Quote:As part of their research, the pair scraped Tor hidden services and analysed their content to build up a picture of what sort of services are hosted on the so-called dark web.
“The database analysis brought to light the overwhelming presence of illicit content on the Tor darknet,” they write.
Over a five week period, the pair found 5,205 live websites, 2,723 of which they were able to classify by content. Of those, 1,547 hosted illicit material—around 57 percent.
Moore told Motherboard in a phone interview that one of the purposes of the research “is to introduce some new perspective that is somewhat moderate” to the debate on encryption.
Encryption is often a polemic issue. On one side of the debate government officials call for sweeping powers to decrypt communications in order to catch criminals, despite the risks to everyone else’s data; on the other side, activists may support encryption tools without acknowledging their potential for abuse.
“We wanted to introduce a more nuanced discussion, and to stake out the middle ground between those two extremes, because obviously they can't both be right,” Rid added.
...
“We don't make any statements about the entire contents of Tor,” Moore said. “We just looked at what is the reasonable offering of hidden services to most users.” He added that it was of course possible there are additional hidden services that they did not come across.
“We went for what a user can actually see and interact with,” Moore said.
The paper concludes that. "Tor's ugly example should loom large in technology debates. Refusing to confront tough, inevitable political choices is simply irresponsible. The line between utopia and dystopia can be disturbingly thin."

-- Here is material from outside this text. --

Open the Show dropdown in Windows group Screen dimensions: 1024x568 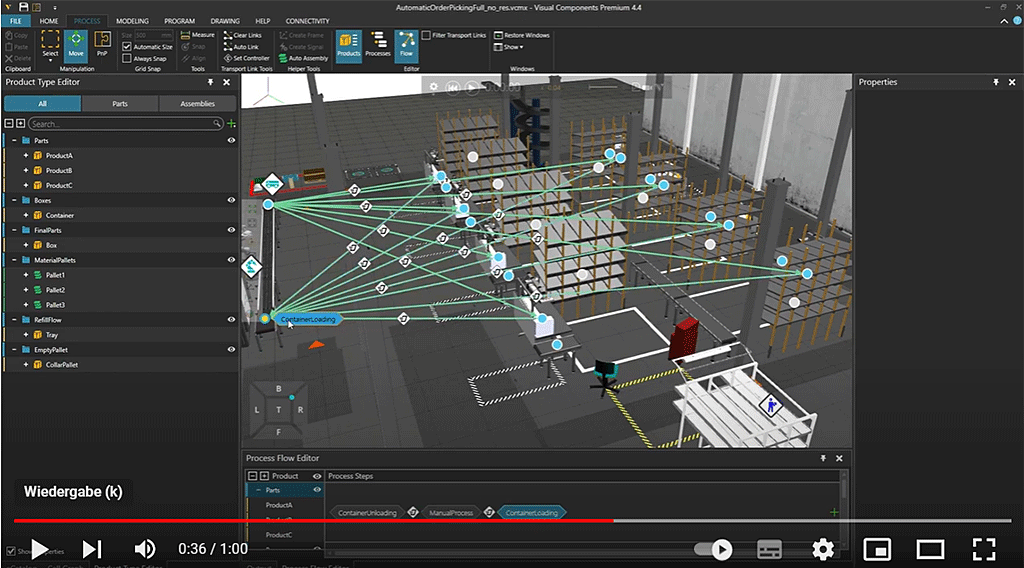pos(512,47)
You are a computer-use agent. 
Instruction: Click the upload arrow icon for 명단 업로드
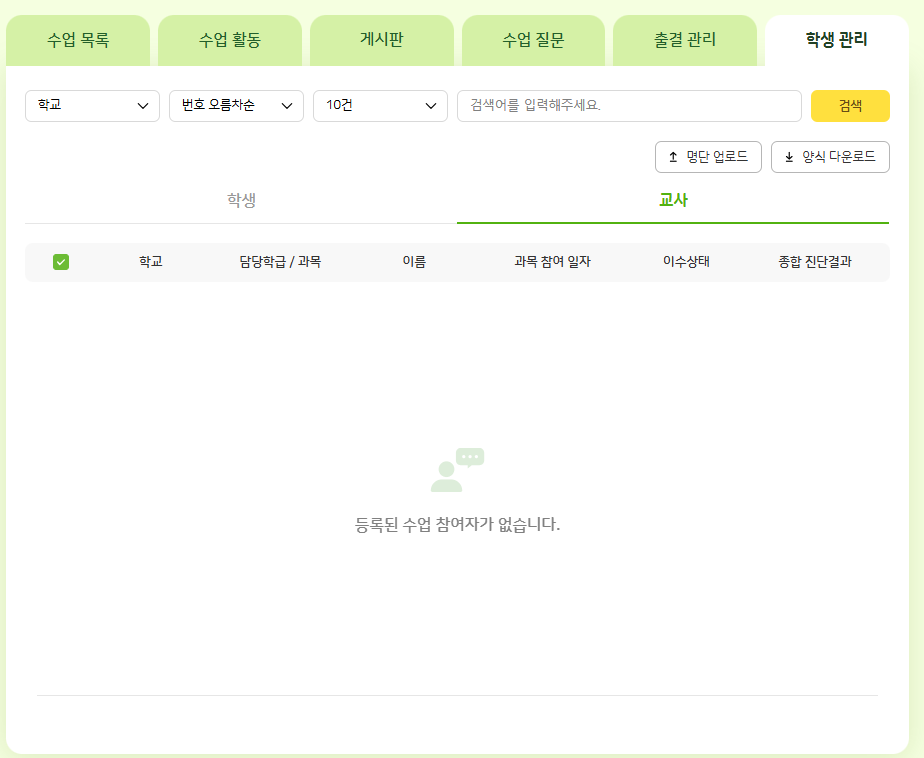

Kate Krauss, spokesperson for the Tor Project, told Motherboard in an email, “The researchers seem to make conclusory statements about the value of onion services that lie outside the scope of their research results. Onion services are a tool with unique security properties used for a wide range of purposes: They are self authenticated, end-to-end encrypted, and offer NAT punching and the advantage of a limited surface area.”
...
The Tor Project declined to answer questions about the methodology used by Moore and Rid.
In all, this latest research provides a deeper, empirical basis for discussion around Tor hidden services, and perhaps encryption more generally.
Rid hopes that the research “will make it more difficult for anybody to just make these wholesale, rather disappointing statements about encryption. We're just beyond that point.”